/---
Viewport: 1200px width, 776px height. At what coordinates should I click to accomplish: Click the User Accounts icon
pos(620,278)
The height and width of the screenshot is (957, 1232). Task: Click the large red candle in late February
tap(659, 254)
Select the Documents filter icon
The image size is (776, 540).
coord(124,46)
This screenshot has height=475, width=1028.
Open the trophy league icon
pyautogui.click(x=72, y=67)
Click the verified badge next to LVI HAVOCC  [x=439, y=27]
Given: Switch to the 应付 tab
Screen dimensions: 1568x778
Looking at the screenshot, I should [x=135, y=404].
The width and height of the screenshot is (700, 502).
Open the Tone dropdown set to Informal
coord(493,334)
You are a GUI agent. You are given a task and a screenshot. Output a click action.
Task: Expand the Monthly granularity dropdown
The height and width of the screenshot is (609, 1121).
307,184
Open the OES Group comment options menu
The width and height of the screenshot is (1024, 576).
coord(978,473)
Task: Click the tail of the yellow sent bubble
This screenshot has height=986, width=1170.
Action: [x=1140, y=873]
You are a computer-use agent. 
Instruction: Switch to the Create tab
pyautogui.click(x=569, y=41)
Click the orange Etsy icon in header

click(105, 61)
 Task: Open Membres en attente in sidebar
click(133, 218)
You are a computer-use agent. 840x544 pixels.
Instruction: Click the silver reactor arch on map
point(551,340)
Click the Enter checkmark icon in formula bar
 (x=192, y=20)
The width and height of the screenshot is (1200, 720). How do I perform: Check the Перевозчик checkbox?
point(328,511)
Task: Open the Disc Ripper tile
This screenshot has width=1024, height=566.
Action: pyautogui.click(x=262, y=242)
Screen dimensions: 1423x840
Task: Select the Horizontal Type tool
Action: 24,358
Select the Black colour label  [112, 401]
\---
What this task involves
Output the lines in the stretch from the line containing "The width and height of the screenshot is (1200, 720)." through the line containing "Action: 24,358", exactly as they appear in the entries above.

Task result
The width and height of the screenshot is (1200, 720). How do I perform: Check the Перевозчик checkbox?
point(328,511)
Task: Open the Disc Ripper tile
This screenshot has width=1024, height=566.
Action: pyautogui.click(x=262, y=242)
Screen dimensions: 1423x840
Task: Select the Horizontal Type tool
Action: 24,358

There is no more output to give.